Today was the first MCO Ice Race in about 20 years. Jay and I bought a car (1992 Honda Civic) in January with the express purpose to use it for this Ice Race; we were also part of organization team for the event. The rules of the event dictated that there must be at least three drivers for each car, so Jay and I asked a Quebec racer, Nicolas, to join us as he had been doing well in the MCO Slush-n-Slide series.
To prep the car, Jay had the bolt-in rollcage re-installed, along with a four-point harness for the driver. We debated changing the inside rear wheel from a 13″ to a 14″ tire. The thought was that it would put more weight on the outside front, improving turn-in. But during the event, we didn’t use the tire, but we did adjust the tire pressures to be asymmetrical for similar reasons.
Nicolas and I took some of the practice sessions in the morning. I felt bad because I stuffed the car into the snow banks twice, requiring a tow. There was also some bumper damage we had to repair. I felt I had good speed though.
In the afternoon, there were three heats. Nicolas took the car out for the first heat. The starting position was based on the registration order, not on a qualifying lap. I was very pleased to have the honor of being the official starter for the first heat – again the first Ice Race in our club since about 1991 or 1992. Nicolas did well keeping a good position through the race.
I took the car out for the second heat. I was a little nervous because the track was getting very muddy, making the visibility difficult. I lined up third or fourth in class. At the drop of the flag (for which I was not fully prepared for – I couldn’t see the flag very well from where I was on the grid), I managed to more or less keep my position into the first corner. Once the cars bunched up in the corner, the visibility was effectively zero (i.e.
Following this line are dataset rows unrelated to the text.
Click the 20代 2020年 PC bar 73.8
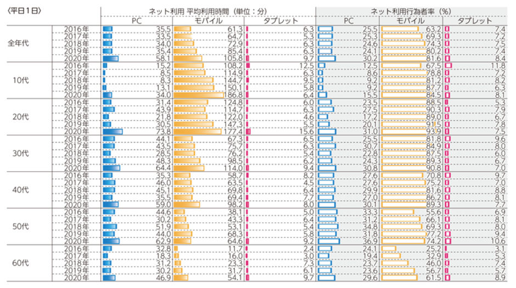Viewport: 516px width, 288px height. click(113, 132)
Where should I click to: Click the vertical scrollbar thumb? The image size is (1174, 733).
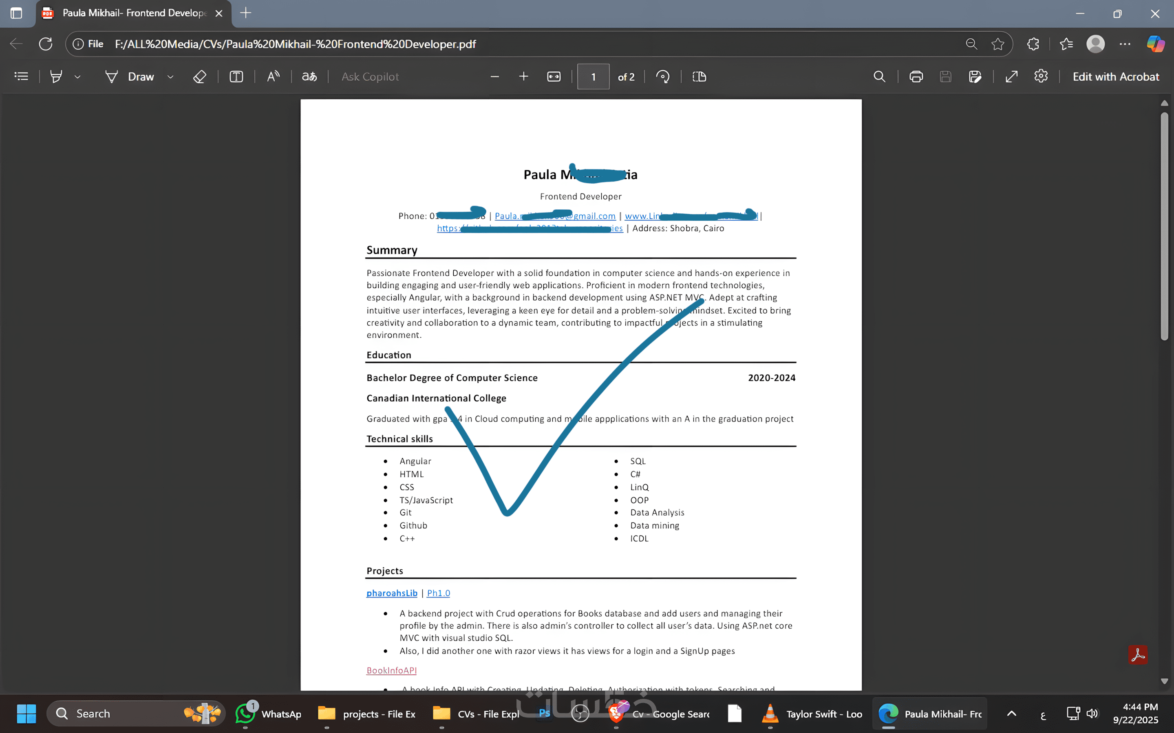point(1164,226)
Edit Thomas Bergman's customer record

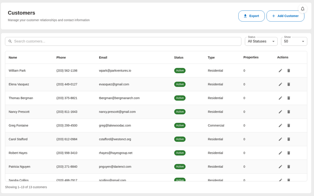[280, 98]
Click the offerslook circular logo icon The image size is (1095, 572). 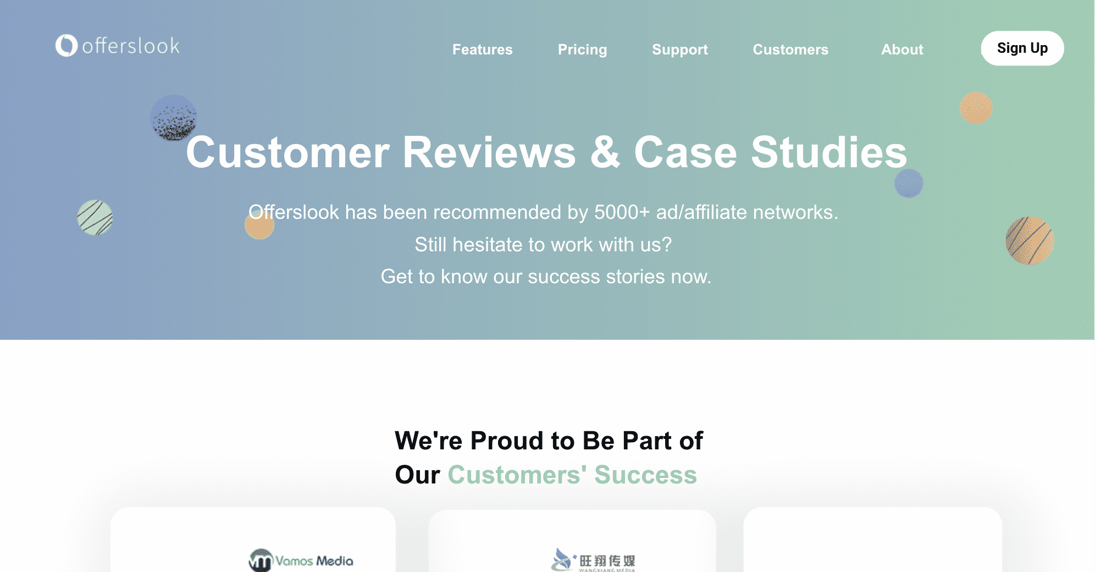[x=66, y=47]
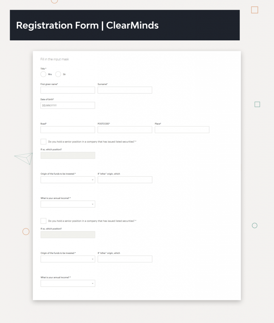This screenshot has width=274, height=323.
Task: Check the second senior position checkbox
Action: click(x=44, y=221)
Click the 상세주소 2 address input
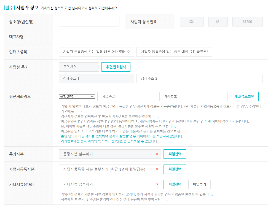This screenshot has width=273, height=210. coord(200,79)
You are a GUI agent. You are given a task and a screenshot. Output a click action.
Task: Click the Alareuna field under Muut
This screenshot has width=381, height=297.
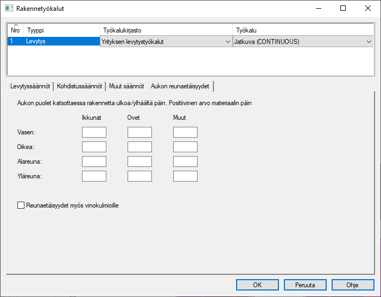185,162
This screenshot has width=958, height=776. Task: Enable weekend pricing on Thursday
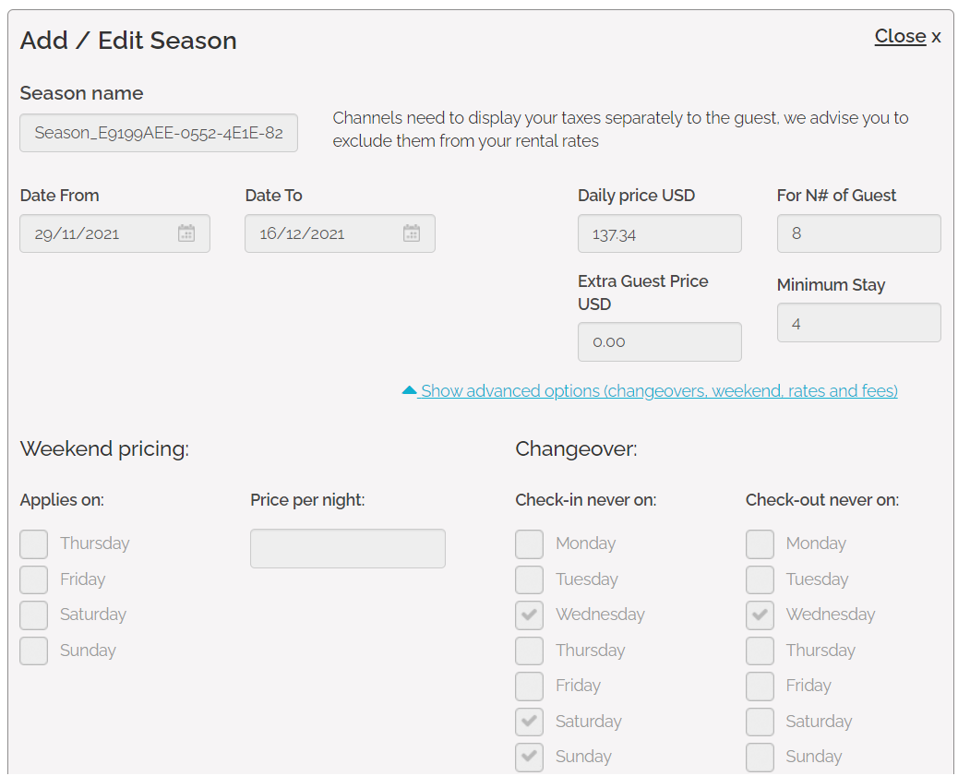(x=34, y=544)
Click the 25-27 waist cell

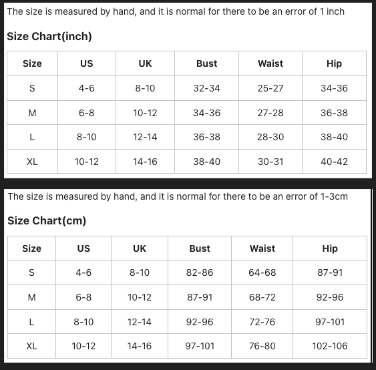(270, 88)
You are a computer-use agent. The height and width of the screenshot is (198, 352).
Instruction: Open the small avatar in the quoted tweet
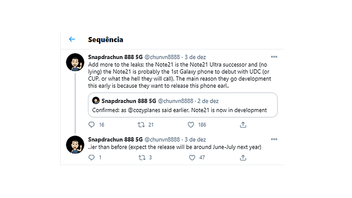click(x=96, y=100)
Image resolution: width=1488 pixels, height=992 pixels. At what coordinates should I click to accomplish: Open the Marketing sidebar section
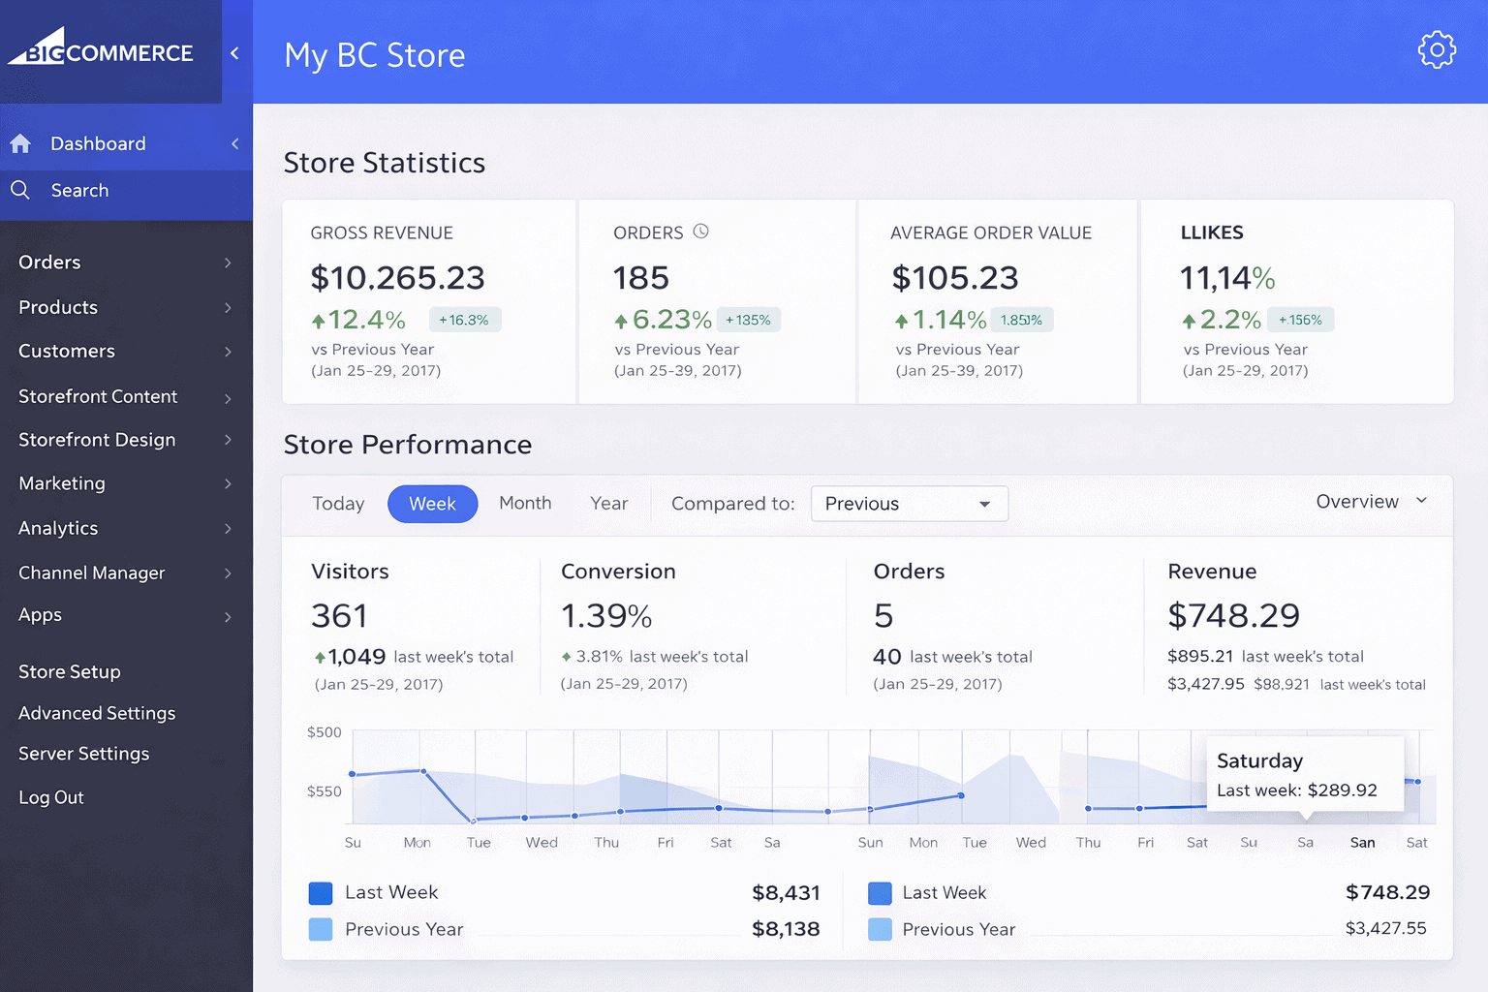61,483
I could not see out of my windshield) from the muddy slush being thrown up by the other cars. I tried very hard to not hit anything, but by the exit of the corner, I was squeezed between two cars and received a small dent. The rest of the first lap I stayed in position while giving some space to the cars around me to prevent more contact. At the end of the back straight there was a big hit between the two lead cars, which then caused more pile-ups and completely blocked the track. I was able to avoid going into the back of the car in front of me by just a few inches – it’s tricky to stop in a hurry on the slushy-icy surface.
Because of the blockage with less than 1 lap completed, they restarted the heat about 10 minutes later with the original starting positions. I did better avoiding contact on the restart, as I stayed to the outside of the track. There was a little contact in the third corner where I pushed through to take a position. During the rest of the 15-20 minute heat, I dropped a position or two, but made up the positions again later with some skill.
The heats were being shortened due to the track conditions. They were originally to be 30 minutes each, but the track was deteriorating too quickly in the above-zero temperatures. By the end of the last heat (and therefore the end of the racing), there was basically no ice or snow left on the racing surface. The track was just a muddy, rutted mess.
Jay had a good heat and secured third place for our car. It was a thrill to be part of this event, when MCO has such a long previous history in ice racing, and to take some a podium spot was icing on the cake.